[R-sig-ME] p-values vs likelihood ratios

Ben Bolker bbolker at gmail.com
Tue Feb 22 04:20:41 CET 2011


On 11-02-21 09:45 AM, Mike Lawrence wrote:
> On Mon, Feb 21, 2011 at 9:24 AM, Ben Bolker <bbolker at gmail.com> wrote:
>>  I don't see why you're using AIC differences here.
> 
> My understanding it that taking the difference of the values resulting
> from AIC() is equivalent to computing the likelihood ratio then
> applying the AIC correction to account for the different number of
> parameters in each model (then log-transforming at the end).

 Yes, but a considerably different interpretation.

> My original exposure to likelihood ratios (and the AIC/BIC correction
> thereof) comes from Glover & Dixon (2004,
> http://www.psych.ualberta.ca/~pdixon/Home/Preprints/EasyLRms.pdf), who
> describe the raw likelihood ratio as inappropriately favoring the
> model with more parameters because more complex models have the
> ability to fit noise more precisely than less complex models. Hence
> application of some form of correction to account for the differential
> complexity of the models being compared.

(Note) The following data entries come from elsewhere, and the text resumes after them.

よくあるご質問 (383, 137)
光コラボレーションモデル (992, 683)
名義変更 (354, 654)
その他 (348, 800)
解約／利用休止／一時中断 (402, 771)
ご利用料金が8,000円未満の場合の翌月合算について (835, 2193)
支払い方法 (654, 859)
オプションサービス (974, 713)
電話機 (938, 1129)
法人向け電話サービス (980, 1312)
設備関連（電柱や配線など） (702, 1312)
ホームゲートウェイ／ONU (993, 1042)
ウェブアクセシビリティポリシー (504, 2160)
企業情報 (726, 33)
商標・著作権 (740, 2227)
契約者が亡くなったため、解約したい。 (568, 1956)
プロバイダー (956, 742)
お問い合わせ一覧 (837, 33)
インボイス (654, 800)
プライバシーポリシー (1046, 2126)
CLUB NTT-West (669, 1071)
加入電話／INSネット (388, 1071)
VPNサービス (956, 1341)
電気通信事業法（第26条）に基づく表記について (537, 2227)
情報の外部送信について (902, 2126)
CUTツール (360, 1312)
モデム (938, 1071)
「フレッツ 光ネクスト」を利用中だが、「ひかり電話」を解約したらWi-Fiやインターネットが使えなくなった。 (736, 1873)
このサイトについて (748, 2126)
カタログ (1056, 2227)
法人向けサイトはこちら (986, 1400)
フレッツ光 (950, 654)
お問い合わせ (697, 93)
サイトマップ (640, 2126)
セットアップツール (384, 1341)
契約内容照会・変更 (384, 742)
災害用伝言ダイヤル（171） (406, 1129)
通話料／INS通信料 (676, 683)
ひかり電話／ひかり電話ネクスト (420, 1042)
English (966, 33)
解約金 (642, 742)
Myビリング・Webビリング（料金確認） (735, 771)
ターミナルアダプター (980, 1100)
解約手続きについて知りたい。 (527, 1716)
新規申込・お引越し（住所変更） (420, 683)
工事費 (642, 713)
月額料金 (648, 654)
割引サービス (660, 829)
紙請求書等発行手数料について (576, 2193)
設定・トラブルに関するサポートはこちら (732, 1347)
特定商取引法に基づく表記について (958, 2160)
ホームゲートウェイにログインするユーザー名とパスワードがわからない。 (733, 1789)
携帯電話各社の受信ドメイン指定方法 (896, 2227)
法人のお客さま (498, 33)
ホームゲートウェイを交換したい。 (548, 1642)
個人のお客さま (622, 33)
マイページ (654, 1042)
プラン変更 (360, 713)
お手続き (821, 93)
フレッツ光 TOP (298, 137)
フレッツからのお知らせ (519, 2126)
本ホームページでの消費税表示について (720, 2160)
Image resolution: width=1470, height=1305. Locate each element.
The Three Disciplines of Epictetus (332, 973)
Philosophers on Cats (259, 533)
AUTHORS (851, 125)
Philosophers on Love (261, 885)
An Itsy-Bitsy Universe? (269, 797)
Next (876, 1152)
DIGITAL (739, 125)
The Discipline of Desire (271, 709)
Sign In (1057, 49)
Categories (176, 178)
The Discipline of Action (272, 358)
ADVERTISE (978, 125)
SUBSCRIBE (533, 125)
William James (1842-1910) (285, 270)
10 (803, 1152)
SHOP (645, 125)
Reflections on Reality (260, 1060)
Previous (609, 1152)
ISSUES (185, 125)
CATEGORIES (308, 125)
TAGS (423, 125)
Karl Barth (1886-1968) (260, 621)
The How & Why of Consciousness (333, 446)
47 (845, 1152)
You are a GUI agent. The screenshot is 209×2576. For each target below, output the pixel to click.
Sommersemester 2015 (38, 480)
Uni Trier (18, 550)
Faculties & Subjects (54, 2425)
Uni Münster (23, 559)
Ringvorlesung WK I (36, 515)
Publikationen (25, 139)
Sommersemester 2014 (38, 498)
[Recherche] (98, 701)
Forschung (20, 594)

  For another (entertaining) take on these subjects, I recommend Lindsey
1999, "Some Statistical Heresies" <http://www.jstor.org/stable/2680893>
 *Some* sort of calibration needs to be done to correct for model
complexity, but I'm not wild about AIC because it's originally framed in
terms of prediction, not testing ...
> 
> I wonder, however, whether cross validation might be a less
> controversial approach to achieving fair comparison of two models that
> differ in parameter number. That is, fit the models to a subset of the
> data, then compute the likelihoods on another subset of the data. I'll
> play around with this idea and report back any interesting findings...

  Cross-validation seems better (although I'm sure it has its own
problems, besides computational complexity -- I don't know it as well so
I don't know its flaws)

> 
>>   If one is really trying to test for "evidence of an effect" I see
>> nothing wrong with a p-value stated on the basis of the null
>> distribution of deviance differences between a full and a reduced model
>> - -- it's figuring out that distribution that is the hard part. If I were
>> doing this in a Bayesian framework I would look at the credible interval
>> of the parameters (although doing this for multi-parameter effects is
>> harder, which is why some MCMC-based "p values" have been concocted on
>> this list and elsewhere).
> 
> We'll possibly have to simply disagree on the general utility of
> p-values for cumulative science (as opposed to one-off decision
> making). I do, however, agree that Bayesian credible intervals have a
> role in cumulative science insofar as they permit a means of relative
> evaluation of models that differ not in the presence of an effect but
> in the specific magnitude of the effect, as may be encountered in more
> advanced/fleshed-out areas of inquiry. Otherwise, in the context of
> areas where the simple existence of an effect is of theoretical
> interest, computing credible intervals on effects seems like overkill
> and have (from my anti-p perspective) a dangerously easy connection to
> null-hypothesis significance testing.

  I think NHST is easy to abuse but not always wrong.